It’s National Pollinator Week, meaning it’s time to take a moment to recognize some of the smallest and most important contributors to agriculture. Over 70 percent of crops, from almonds to clover to squash are dependent on insect pollination. While we are all familiar with honey bees as pollinators, thousands of other insects are involved, including butterflies, beetles, and native bees. In the U.S. alone there are over 4,000 species of native bees that contribute heavily to agricultural production. Annually, insect pollination contributes $20-40 billion to U.S. agriculture, and a recently published study indicates that an abundant variety of bee species can lead to greater yields in crops like blueberries. Unfortunately, in the past decade honey bees and many other native pollinator species have been in decline, due in part to pesticide overuse and loss of habitat.
Given the key role of all pollinators in successful crop production, all farmers need to be aware of how their agricultural practices effect pollinators. For young and beginning farmers, helping pollinators thrive on the farm may not be topping to-do lists, but there are several easy ways for small farmers to encourage pollinators. For many of you already practicing sustainable farming techniques, you may already be implementing important steps like growing a diverse range of crops and reducing your use of pesticides, especially a class of pesticides called neonicotinoids, which are highly toxic to bees and other insects.

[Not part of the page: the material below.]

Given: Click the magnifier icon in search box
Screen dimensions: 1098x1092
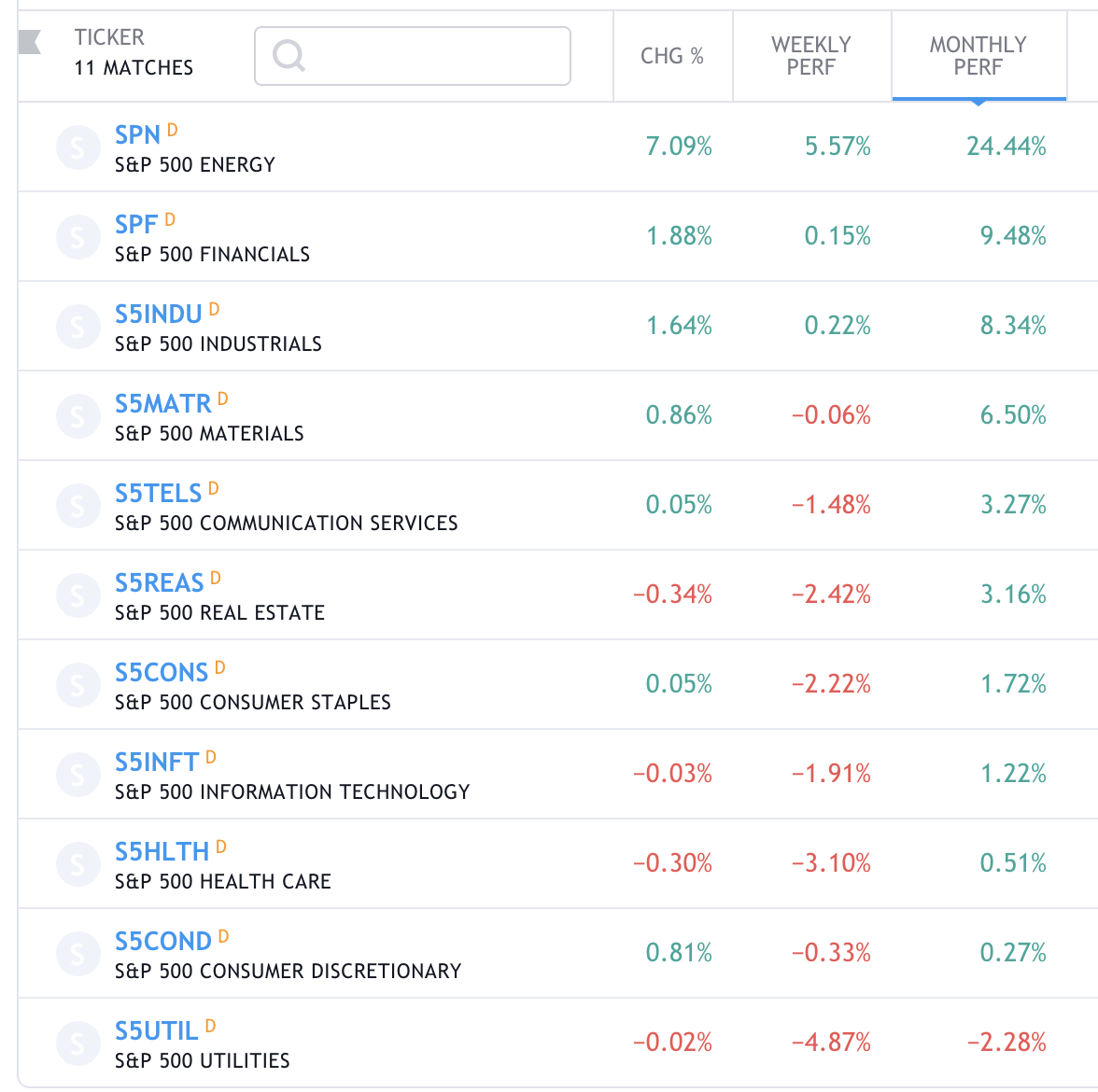Looking at the screenshot, I should pos(289,56).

Supplying habitat is perhaps the easiest contribution young and beginning farmers can make to supporting pollinator health and productivity. Each region of the country has its own unique flora that is attractive to both domesticated bees and native pollinators. Learn about the flowers, grasses, and weeds native to your area that attract pollinators and consider growing them around your barns and in buffer strips around your fields. For example, milkweed grows throughout most of the country and is an invaluable food source for the Monarch butterfly, and in the Northeast, goldenrod is loved by honey bees and native bees alike.

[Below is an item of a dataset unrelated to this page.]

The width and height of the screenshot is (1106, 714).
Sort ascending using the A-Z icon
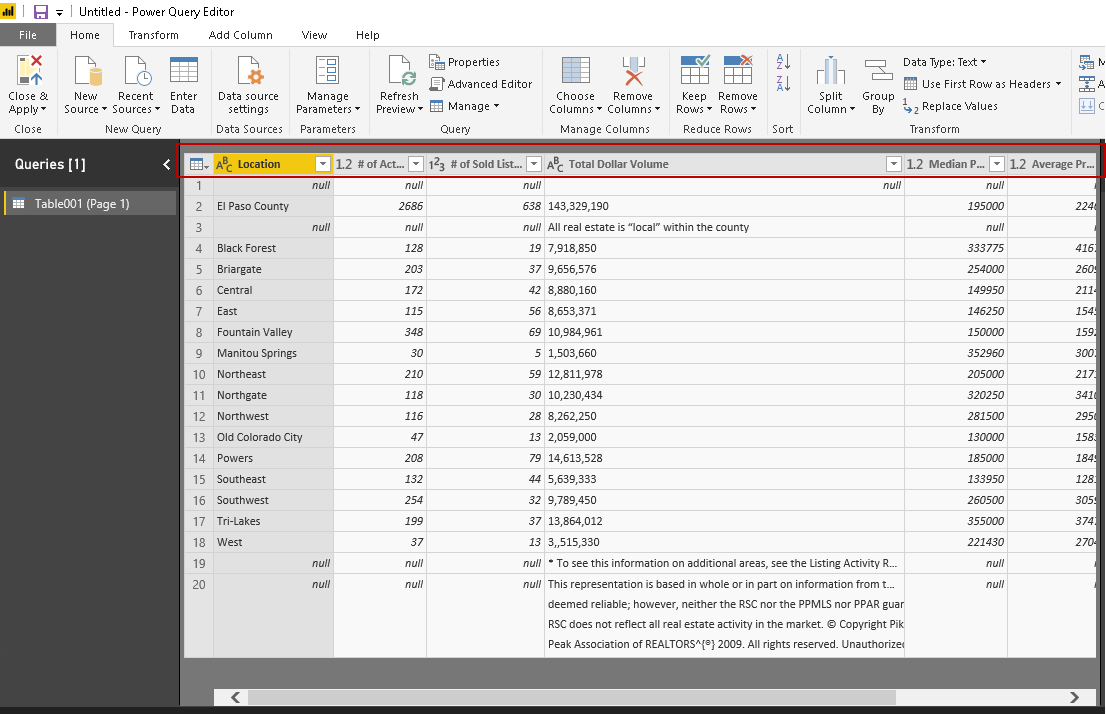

It can also be very helpful to pollinators to supply them with housing. Most species of native bees throughout the country are solitary, meaning that they do not mimic the hive structure of domesticated honey bees. While they may live with other members of their species in, for example, a hollowed-out log or abandoned rodent dens, they each have their own individual pocket within the structure which they do not share. But native bees will also use man made habitats easily made with plastic tubing or purchased relatively inexpensively and attached to trees or barn siding. Most of these bee houses can be reused year after year.

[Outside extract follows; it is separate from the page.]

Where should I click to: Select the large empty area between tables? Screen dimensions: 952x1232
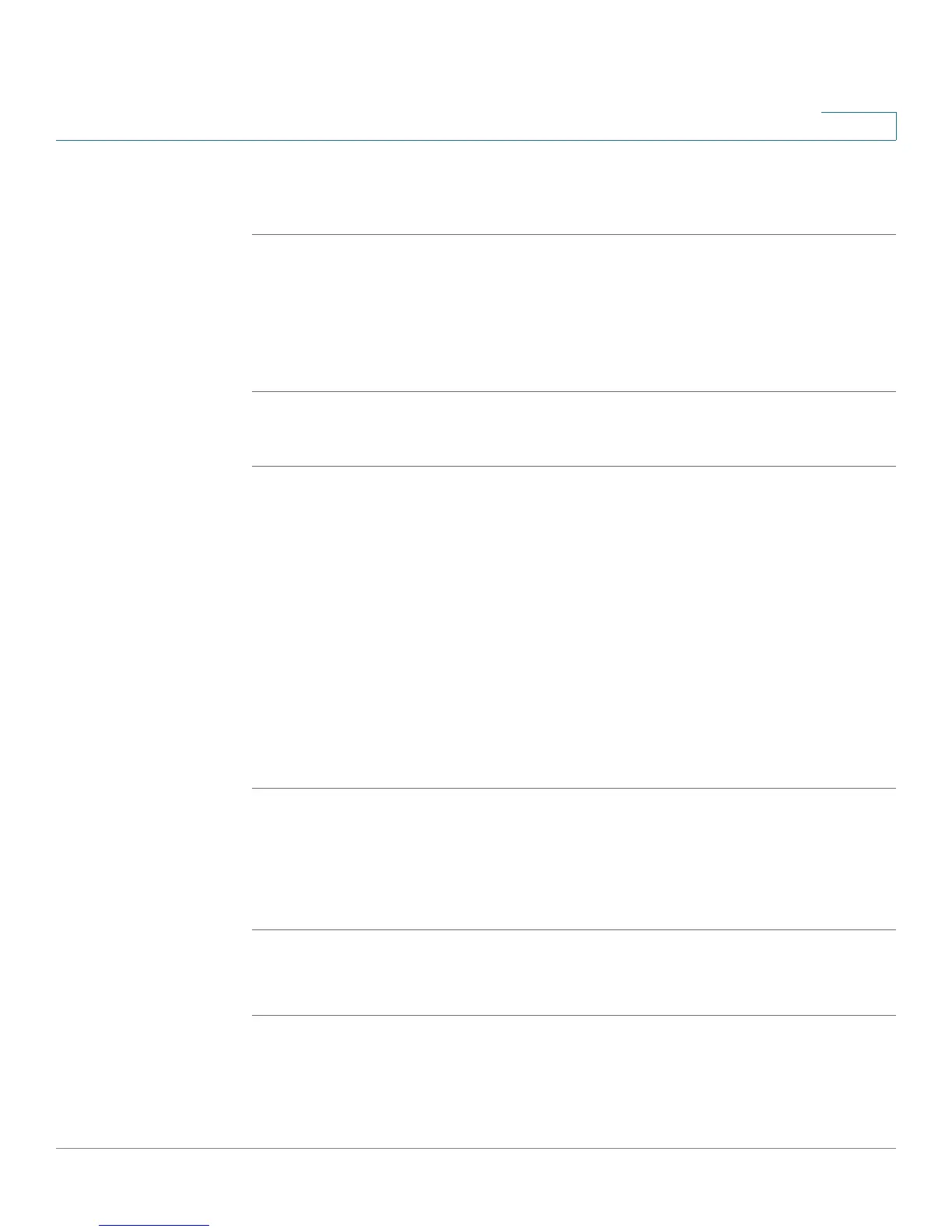pyautogui.click(x=574, y=627)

You may also consider allowing a small commercial beekeeper to use your land to temporarily house their bees. On my family’s property in upstate New York, a local bee keeper drops off his hives from late summer to mid-fall; using our land in exchange for a crate of honey. The bees gorge on clover, hay, goldenrod, crab apples, and wildflowers before being loaded up and taken to Florida for the winter.
These are only a few examples of how even the smallest farmers can encourage pollinators to thrive…and be present to pollinate their crops. During this National Pollinator Week, look around as you go about your daily chores. Those bees, butterflies, and beetles you see are working right alongside you, participating in the success of your farm.